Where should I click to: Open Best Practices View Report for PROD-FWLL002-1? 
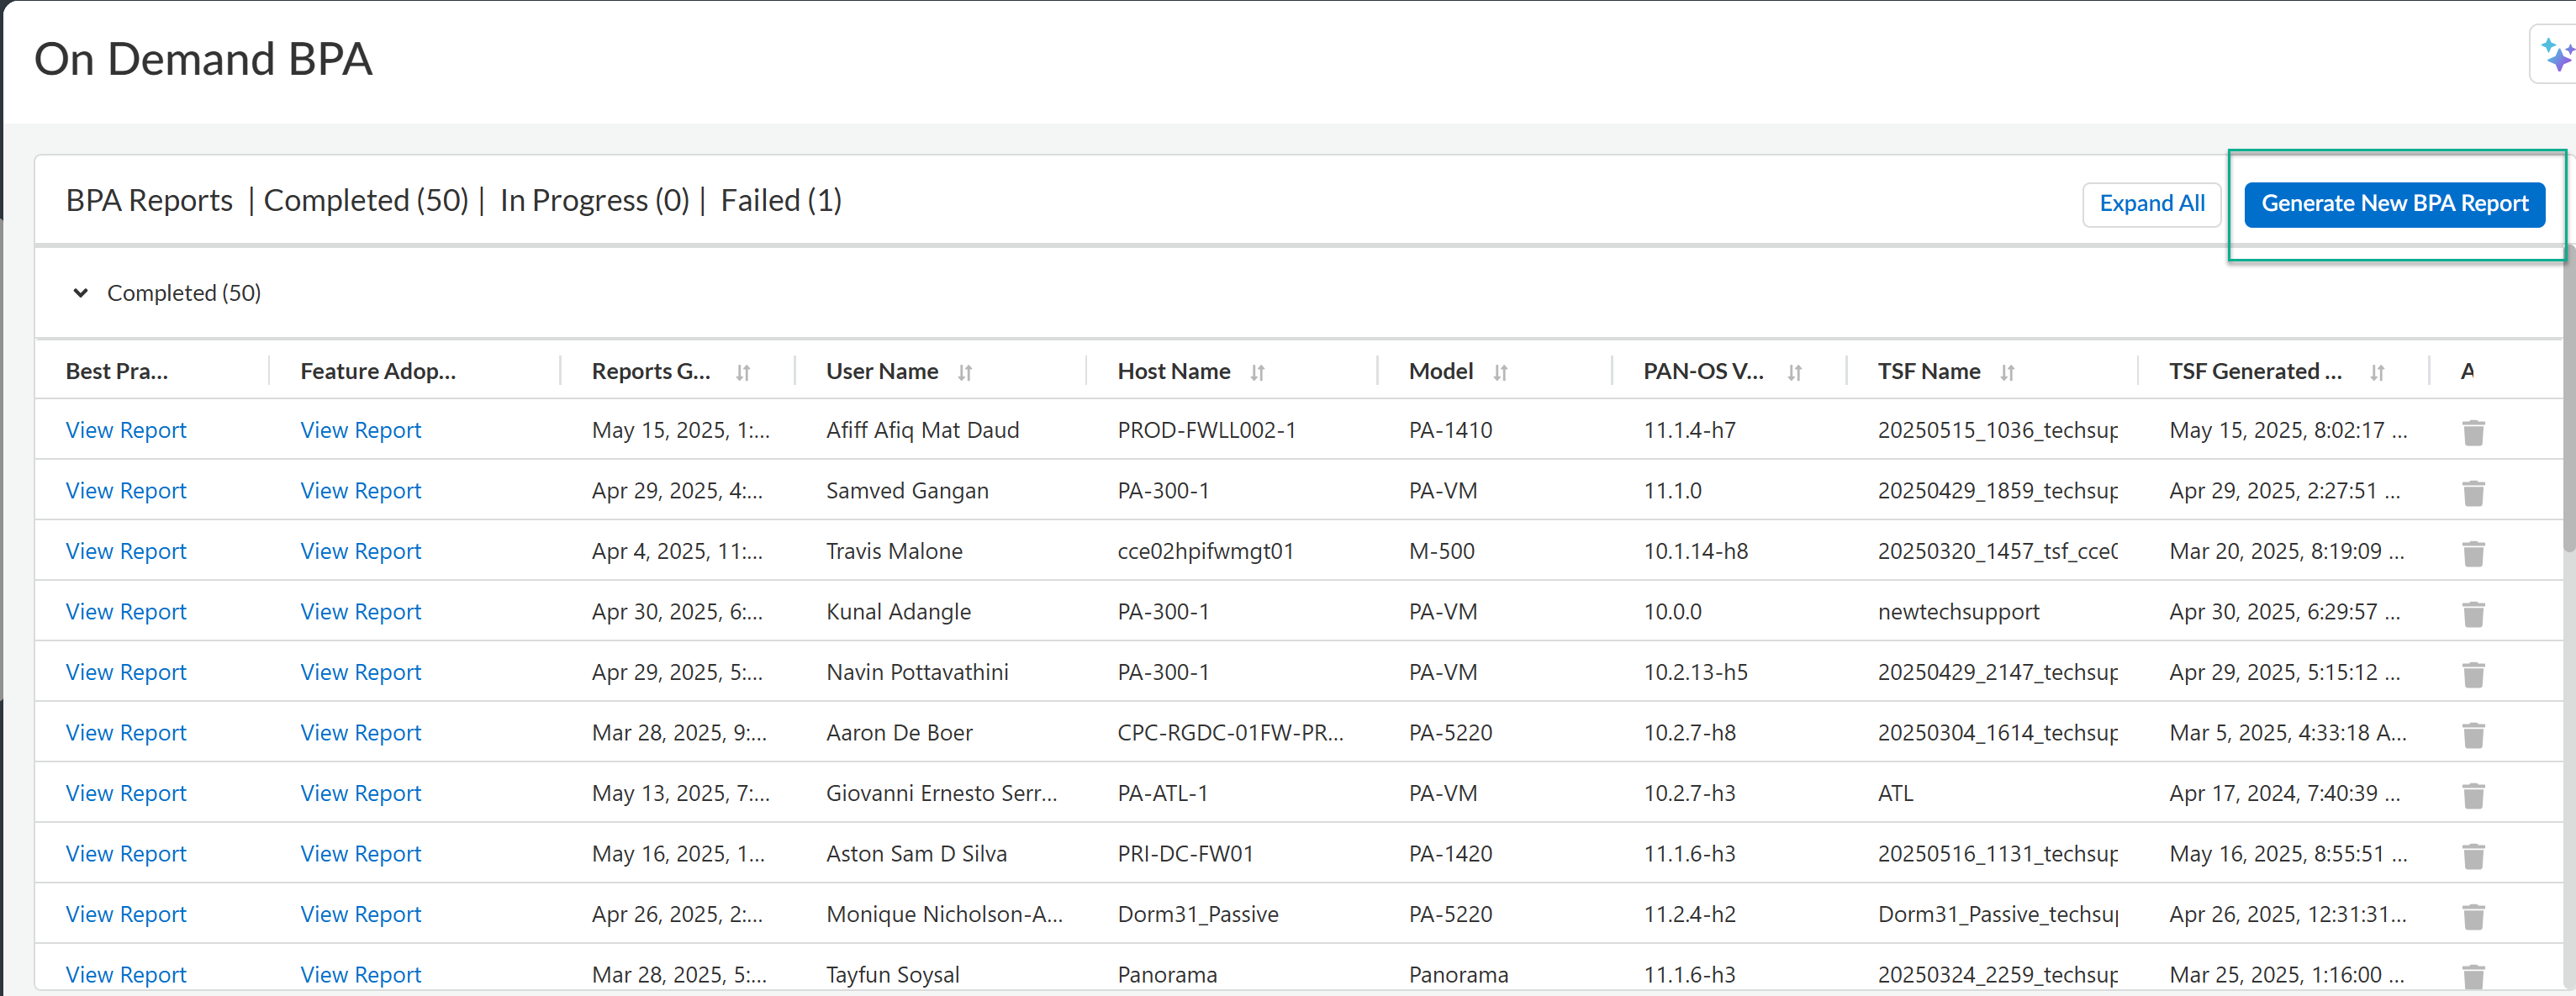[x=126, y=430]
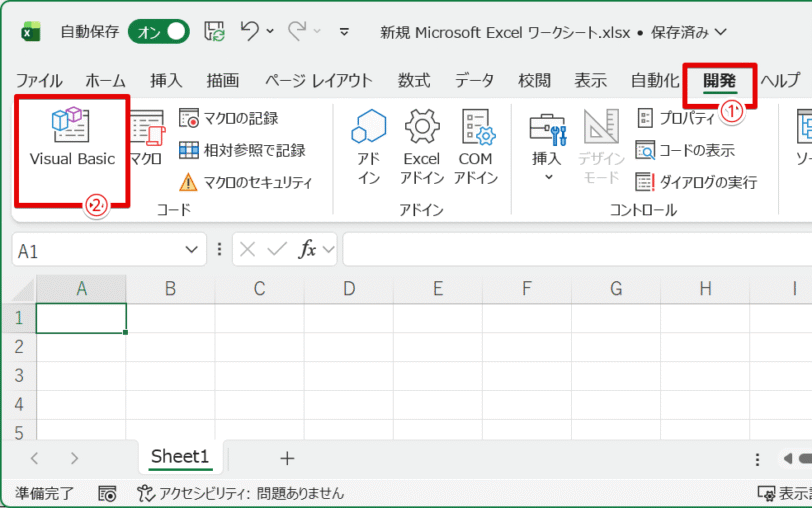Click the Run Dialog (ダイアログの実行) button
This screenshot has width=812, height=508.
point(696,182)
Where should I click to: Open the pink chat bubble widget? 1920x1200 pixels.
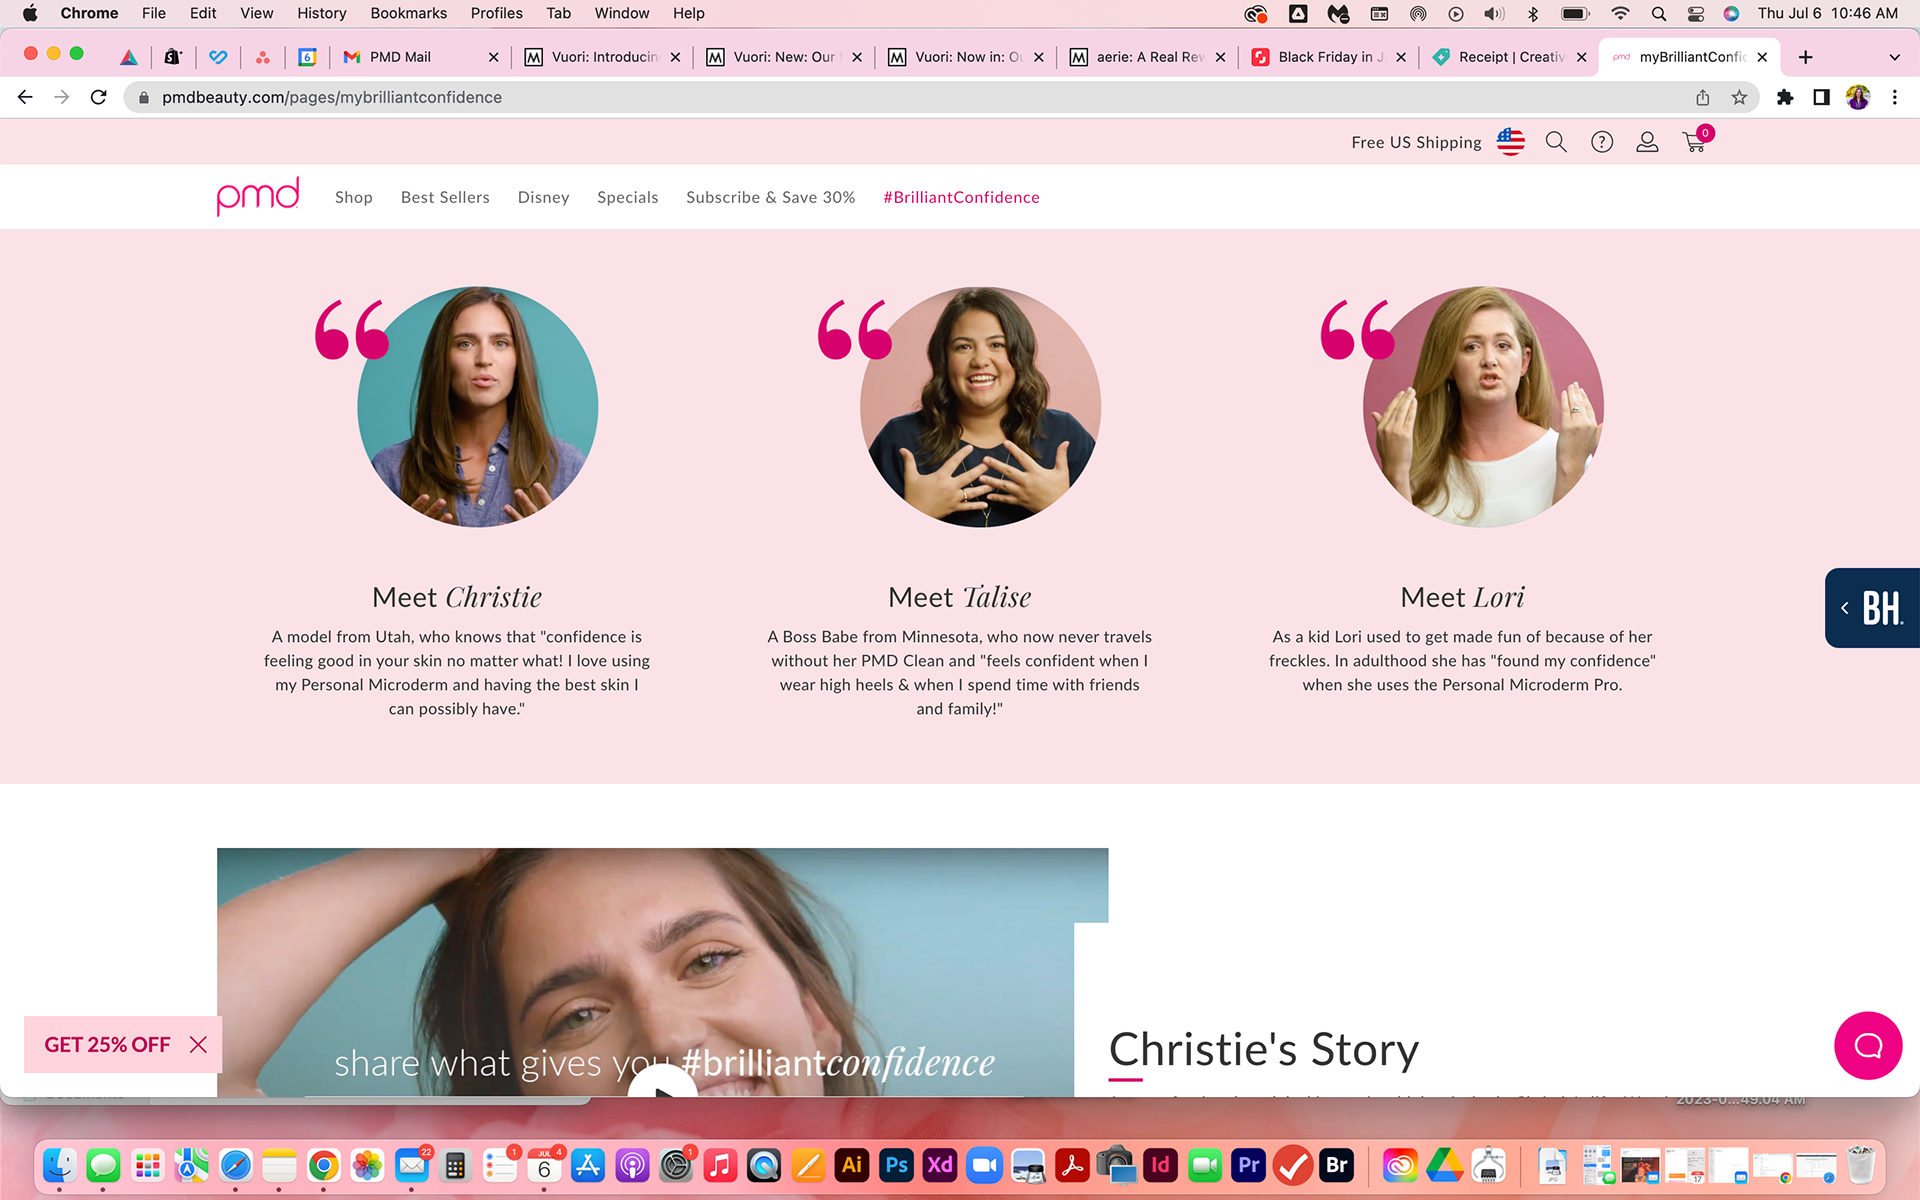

——————

(Set exercise): Rewrite all the entries above with "Open" changed to "Launch" and everything else left the same. Omit the pictures.

(The answer):
Where should I click to: Launch Best Practices View Report for PROD-FWLL002-1? 
[x=126, y=430]
Click the Run Dialog (ダイアログの実行) button
This screenshot has width=812, height=508.
point(696,182)
Where should I click to: Launch the pink chat bubble widget? 1920x1200 pixels.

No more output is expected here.